Mais attendu qu’en présence d’un inventaire incomplet, sommaire ou inexploitable, qui équivaut à l’absence d’inventaire obligatoire prévu par l’article L. 622-6 du code de commerce, la preuve que le bien revendiqué, précédemment détenu par le débiteur, n’existe plus en nature au jour du jugement d’ouverture, incombe au liquidateur ; qu’ayant souverainement retenu que l’inventaire des actifs de la société ATP, dressé les 20 et 21 mars 2013, était sommaire et incomplet, et que le liquidateur de cette société n’apportait pas la preuve que les marchandises revendiquées n’existaient plus en nature à la date du jugement d’ouverture, la cour d’appel en a exactement déduit que l’action en revendication devait être accueillie ;

Et attendu qu’il n’y a pas lieu de statuer par une décision spécialement motivée sur le moyen, pris en sa première branche, qui n’est manifestement pas de nature à entraîner la cassation ;

PAR CES MOTIFS :

REJETTE le pourvoi ;

TEXTES

Code de commerce

Article L. 622-6

Dès l’ouverture de la procédure, il est dressé un inventaire du patrimoine du débiteur ainsi que des garanties qui le grèvent.
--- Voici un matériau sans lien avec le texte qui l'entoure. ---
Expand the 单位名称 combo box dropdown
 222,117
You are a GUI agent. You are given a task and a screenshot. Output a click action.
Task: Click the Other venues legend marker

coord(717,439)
Cet inventaire, remis à l’administrateur et au mandataire judiciaire, est complété par le débiteur par la mention des biens qu’il détient susceptibles d’être revendiqués par un tiers. Le débiteur entrepreneur individuel à responsabilité limitée y fait en outre figurer les biens détenus dans le cadre de l’activité à raison de laquelle la procédure a été ouverte qui sont compris dans un autre de ses patrimoines et dont il est susceptible de demander la reprise dans les conditions prévues par l’article L. 624-19.

Le débiteur remet à l’administrateur et au mandataire judiciaire la liste de ses créanciers, du montant de ses dettes et des principaux contrats en cours. Il les informe des instances en cours auxquelles il est partie.

L’administrateur ou, s’il n’en a pas été nommé, le mandataire judiciaire peut, nonobstant toute disposition législative ou réglementaire contraire, obtenir communication par les administrations et organismes publics, les organismes de prévoyance et de sécurité sociale, les établissements de crédit, les sociétés de financement, les établissements de monnaie électronique, les établissements de paiement ainsi que les services chargés de centraliser les risques bancaires et les incidents de paiement, des renseignements de nature à lui donner une exacte information sur la situation patrimoniale du débiteur.

Lorsque le débiteur exerce une profession libérale soumise à un statut législatif ou réglementaire ou dont le titre est protégé, l’inventaire est dressé en présence d’un représentant de l’ordre professionnel ou de l’autorité compétente dont, le cas échéant, il relève. En aucun cas l’inventaire ne peut porter atteinte au secret professionnel si le débiteur y est soumis.

L’absence d’inventaire ne fait pas obstacle à l’exercice des actions en revendication ou en restitution.

Un décret en Conseil d’Etat fixe les conditions d’application du présent article.